This post originally appeared on Girlboss.
TED’s also great for soaking up a diverse range of advice, insight and inspiration, if you need a little inspo to live your best life without shelling out the thousands upon thousands of dollars it requires to attend a headlining TED talk IRL. Hooray!
We’ve rounded up five videos that’ll leave you ready to come up with brilliant ideas, disrupt societal norms, stand up for social justice, remind you of the power of art, and nudge you towards that all-important state of vulnerability.
1. How to disrupt expectations
“Have you ever felt like you’re being a pain in the ass?” author C. Nicole Mason asks at the opening of her talk. Why, yes, very much so, thanks for asking. Nicole goes on to expound why challenging gender expectations as girls, and as women, is integral in creating the lives we want to live, and how she’s gone about doing that in her own life.
2. 4 simple ways to have a great idea
“Success expert” and author, Richard St. John breaks down the four simple ways to come up with a great idea, using Richard Branson, Sam Smith, Marilyn Von Savant (the world-record holder for having the highest IQ) as examples. Spoiler alert: They really are simple!
3. How painting can transform communities
Artists Jeroen Koohaas and Dre Urhahn recount how they set out to paint entire neighborhoods in the favelas of Rio to North Philadelphia, and the uplifting, community-building effect art can have on the citizens inhabiting a city.
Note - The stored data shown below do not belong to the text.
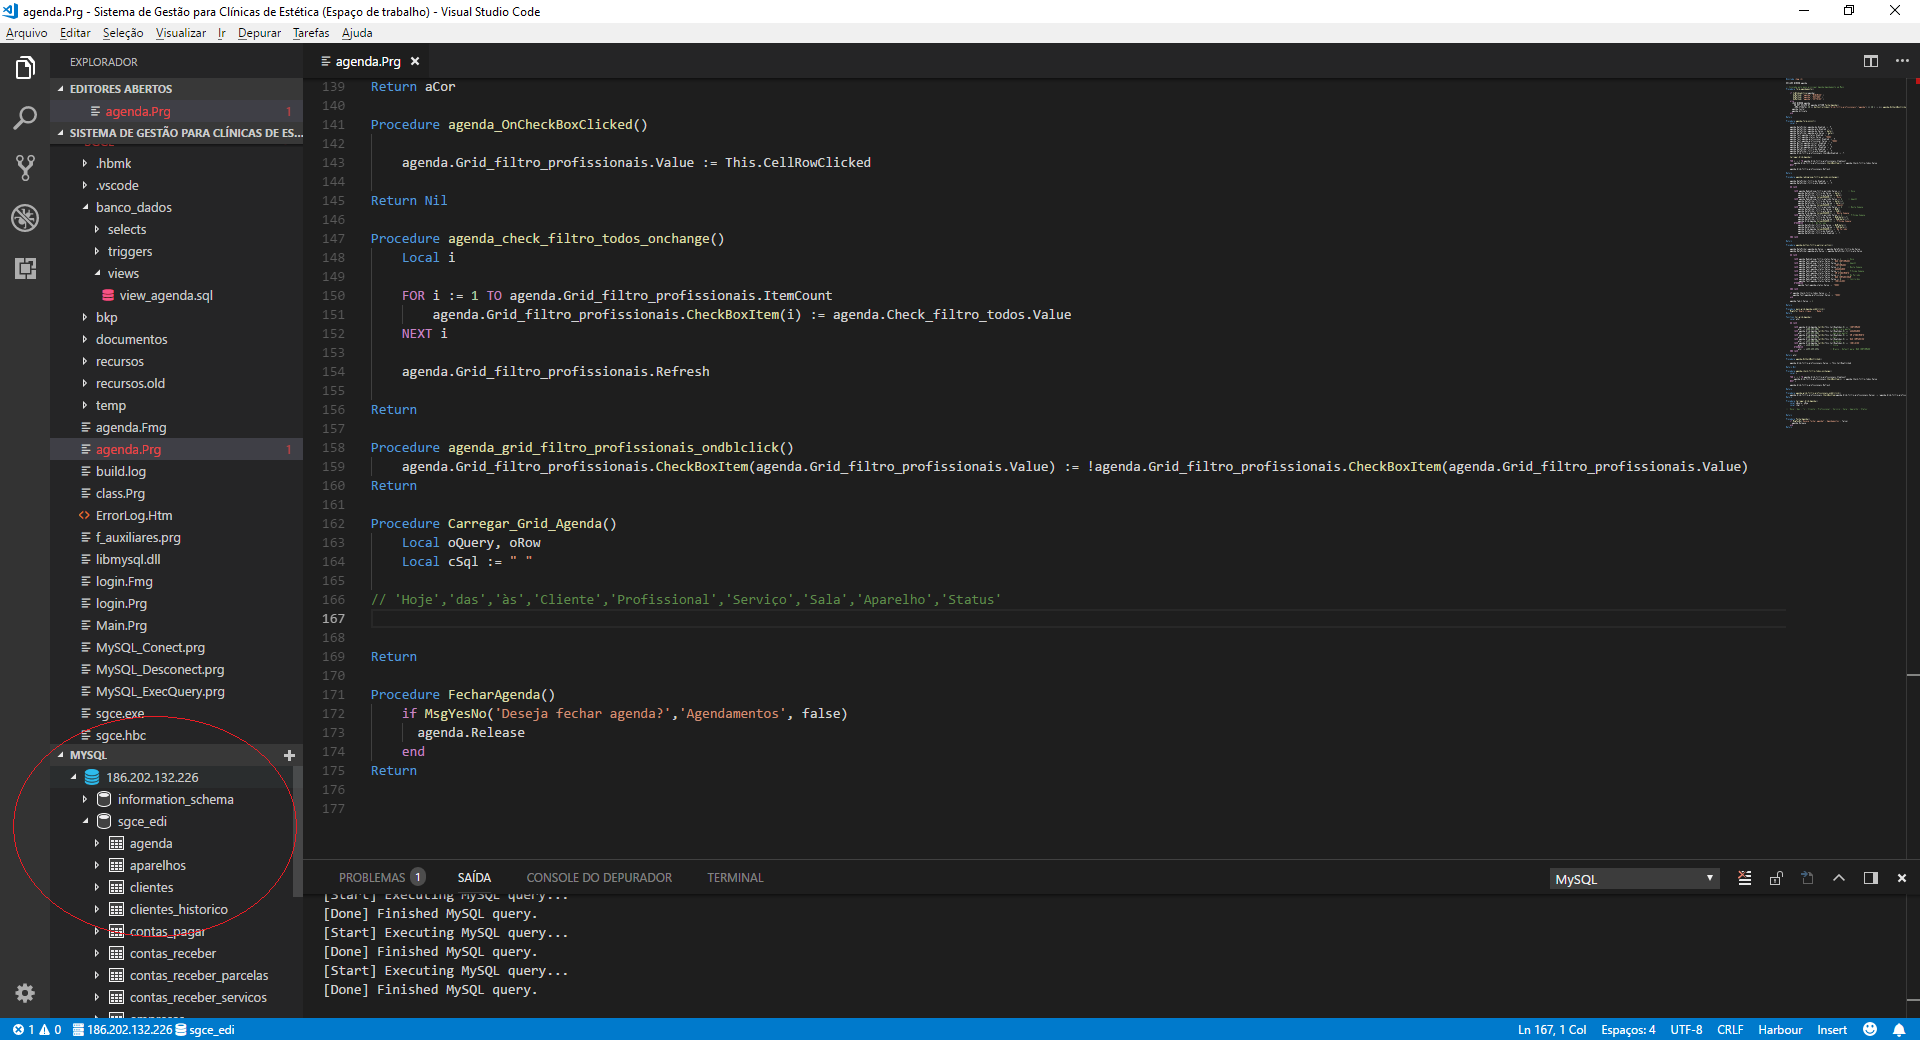1920x1040 pixels.
Task: Open the Debug view icon
Action: point(25,218)
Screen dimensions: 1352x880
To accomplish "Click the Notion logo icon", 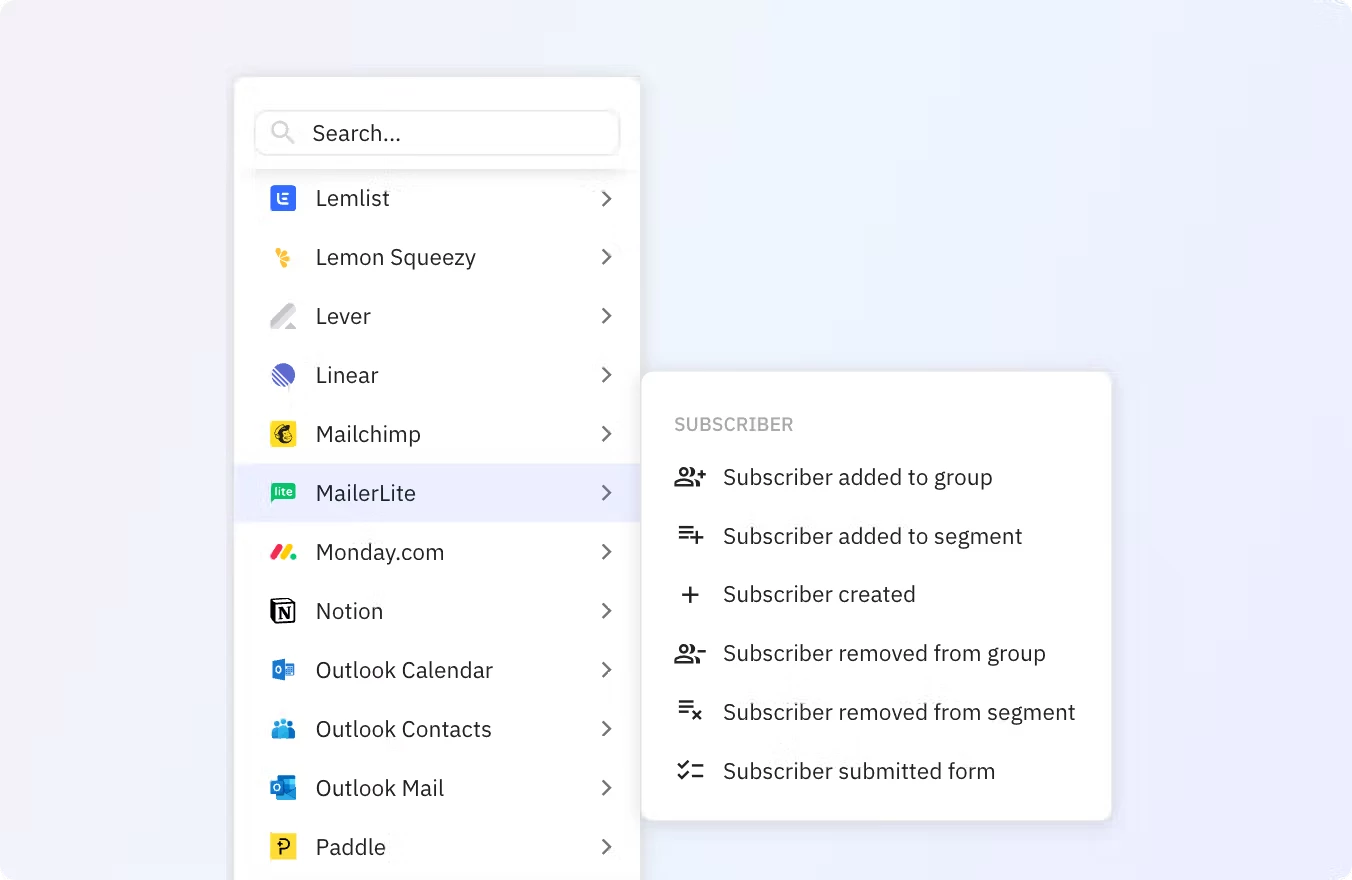I will coord(283,611).
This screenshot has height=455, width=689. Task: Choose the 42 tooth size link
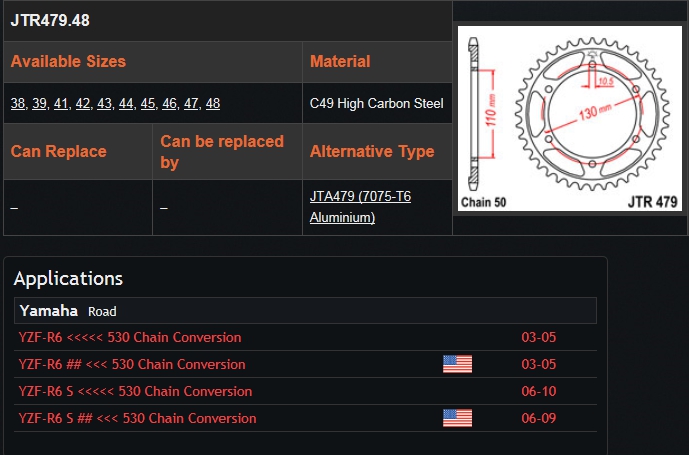click(83, 103)
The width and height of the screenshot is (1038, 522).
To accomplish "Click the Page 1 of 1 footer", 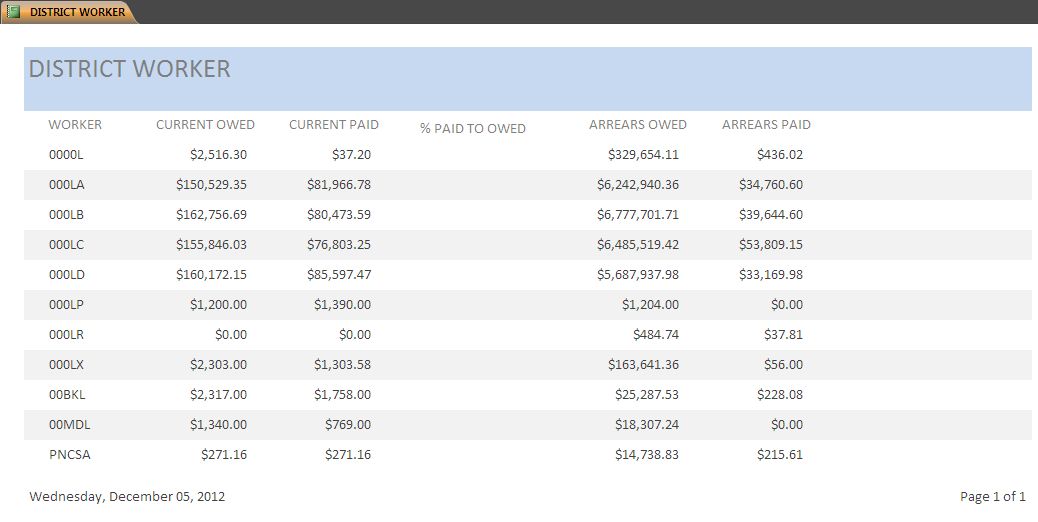I will tap(992, 496).
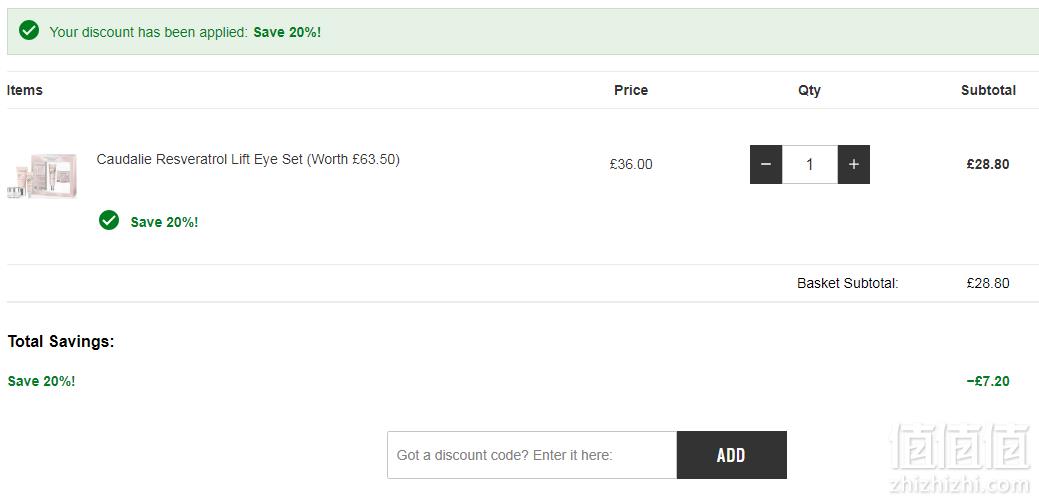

Art FTW!
4. An interview with the founders of Black Lives Matter
The inspiring founders of Black Lives Matter – Alicia Garza, Patrisse Cullors, Opal Tometi – articulate the case for why this social justice movement is essential to the progress and wellbeing of all.
5. The power of vulnerability
And an oldie but a goodie: Brené Brown – one of the foremost experts on human shame and vulnerability – gave this talk in 2011 and it’s since garnered more than 30 million views worldwide, making it one of the top five TED talks of all time.
And for good reason: Brené’s personal exploration of the concept of vulnerability, her research, and her ensuing insights make a compelling case “to let ourselves be seen, deeply seen, vulnerably seen; to love with our whole hearts, even though there’s no guarantee.”